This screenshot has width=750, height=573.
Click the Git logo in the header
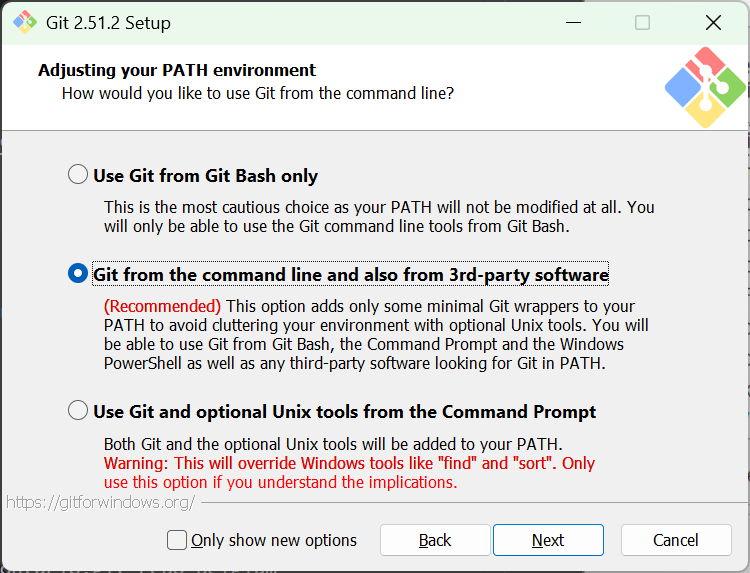[x=705, y=87]
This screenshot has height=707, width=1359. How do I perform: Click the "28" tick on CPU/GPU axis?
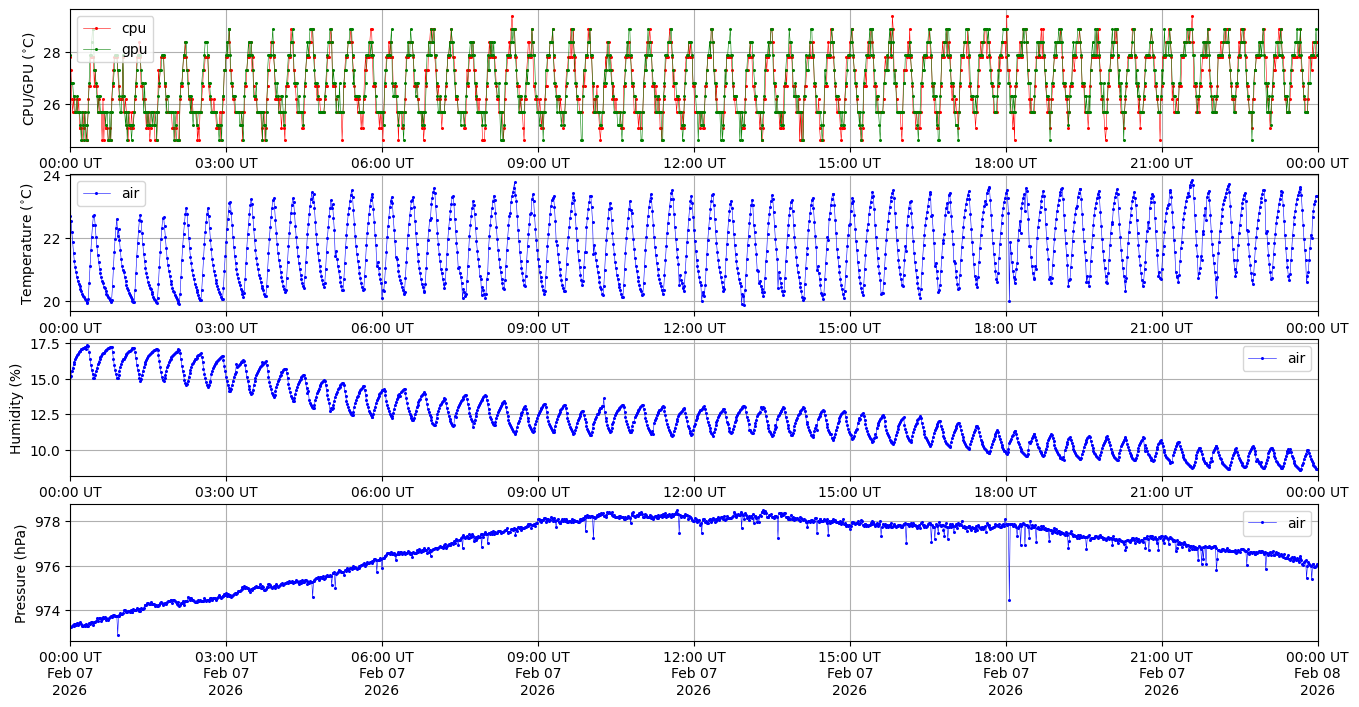coord(52,52)
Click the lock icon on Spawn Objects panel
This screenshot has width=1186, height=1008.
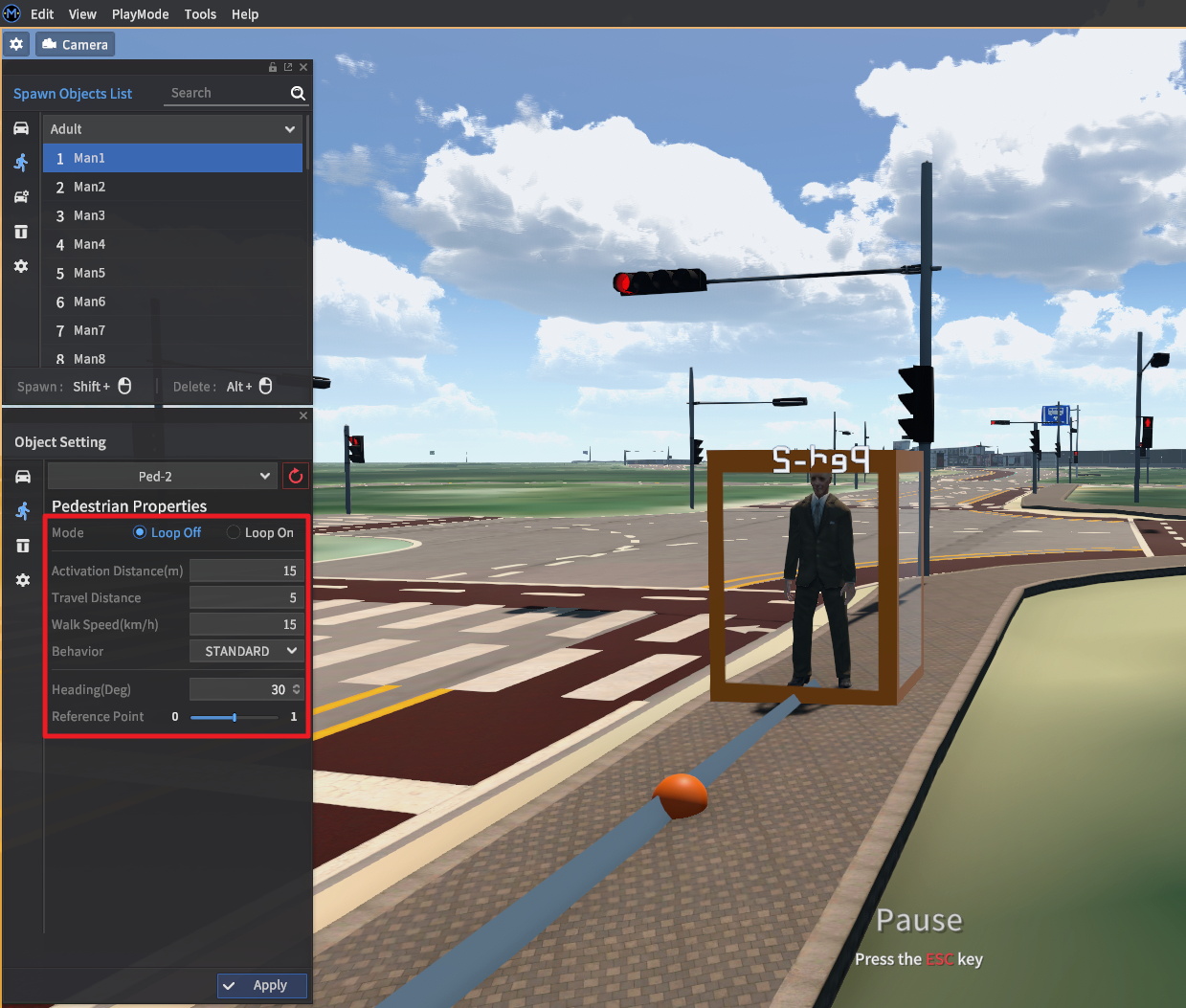tap(273, 67)
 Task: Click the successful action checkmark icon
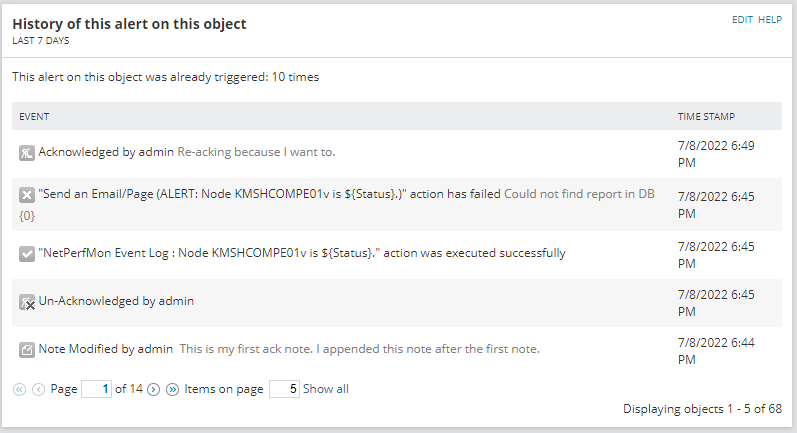pos(27,254)
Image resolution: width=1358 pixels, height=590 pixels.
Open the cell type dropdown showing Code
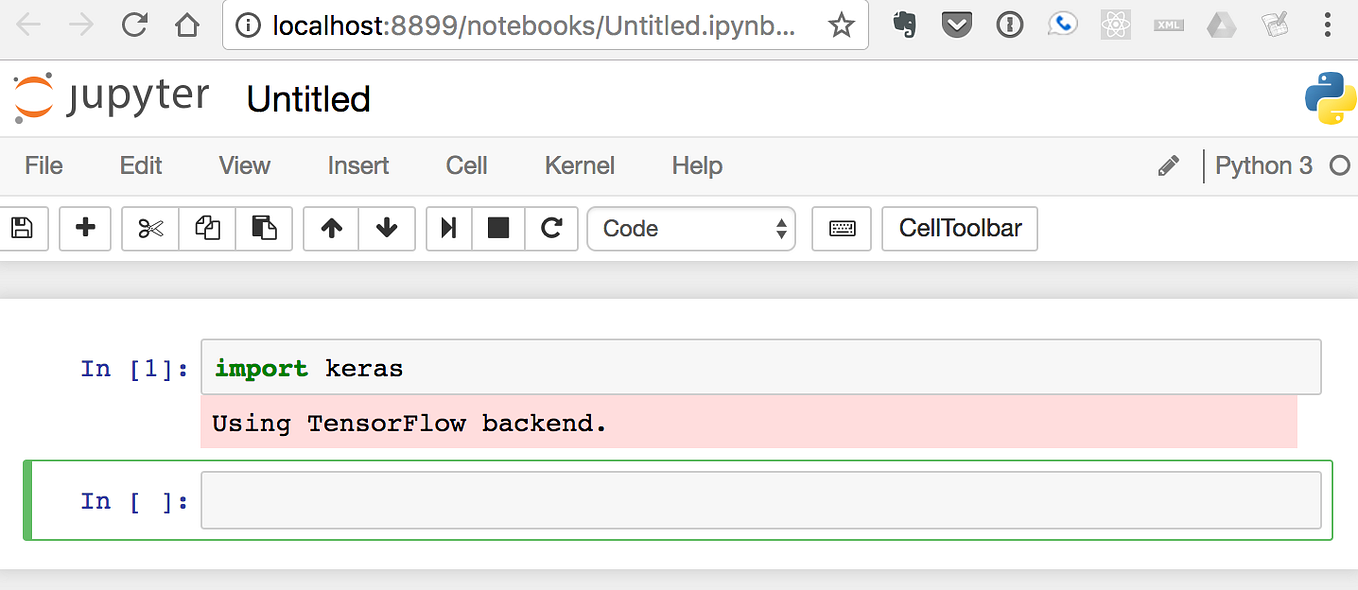pos(690,228)
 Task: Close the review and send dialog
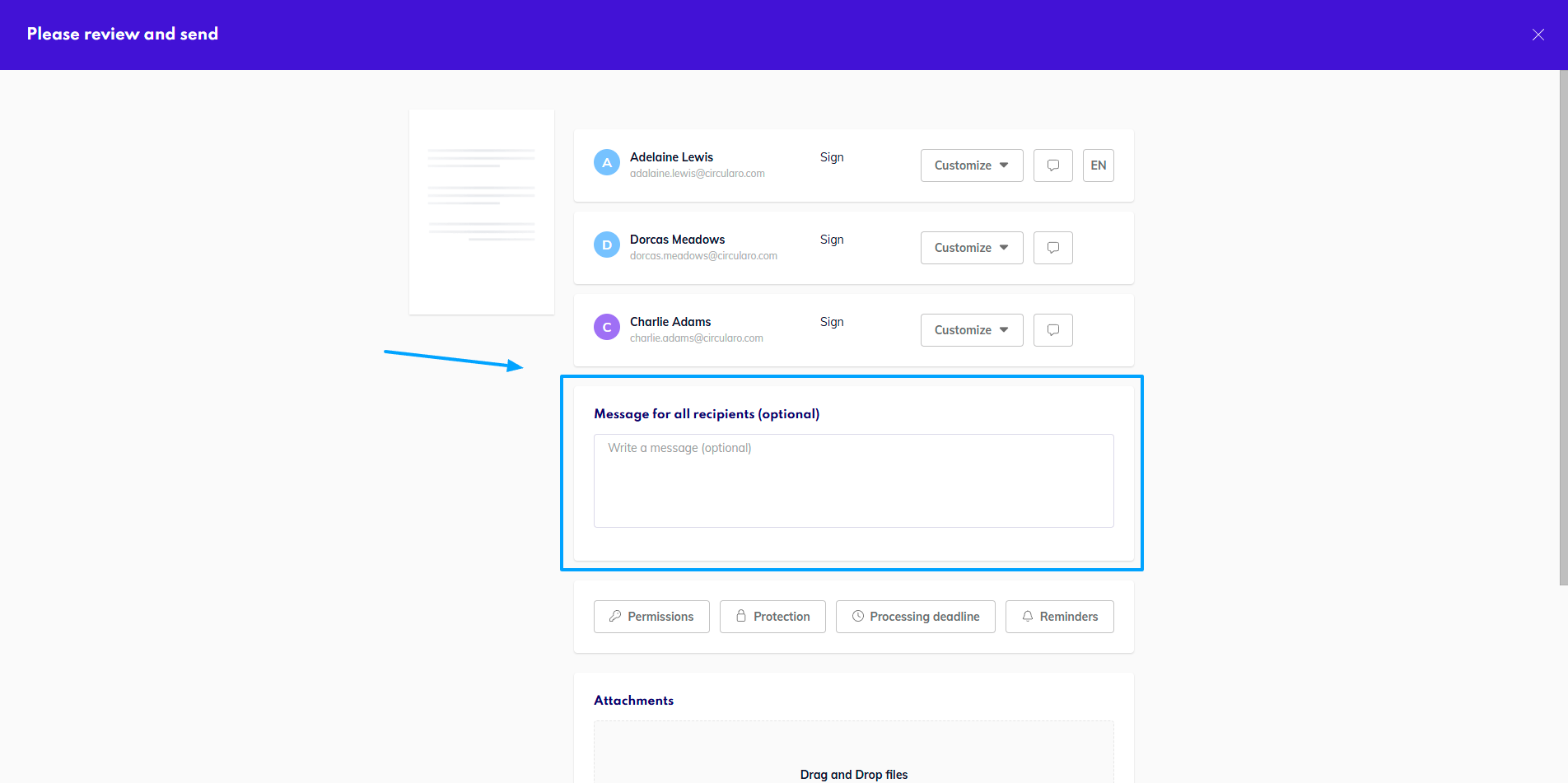1538,35

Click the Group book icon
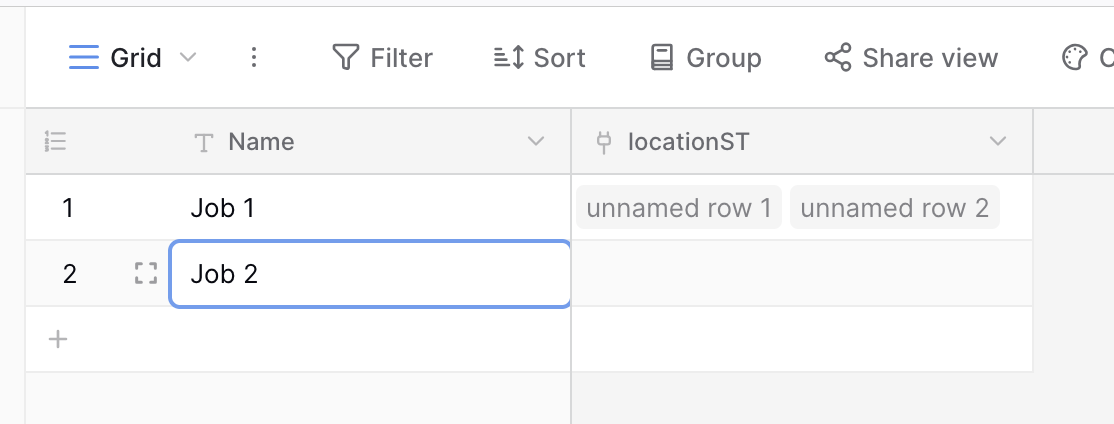pyautogui.click(x=661, y=58)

--- --- ---

Requirement - Set down the records precisely as they appear. Any picture stays out.

Task response -
This screenshot has width=750, height=573.
Click the Git logo in the header
[x=705, y=87]
This screenshot has height=707, width=1359. How do I perform: Click the "28" tick on CPU/GPU axis?
coord(52,52)
Click the lock icon on Spawn Objects panel
This screenshot has width=1186, height=1008.
tap(273, 67)
 Task: Click the successful action checkmark icon
pos(27,254)
Image resolution: width=1358 pixels, height=590 pixels.
Open the cell type dropdown showing Code
pos(690,228)
 Task: Close the review and send dialog
1538,35

Click the Group book icon
pyautogui.click(x=661, y=58)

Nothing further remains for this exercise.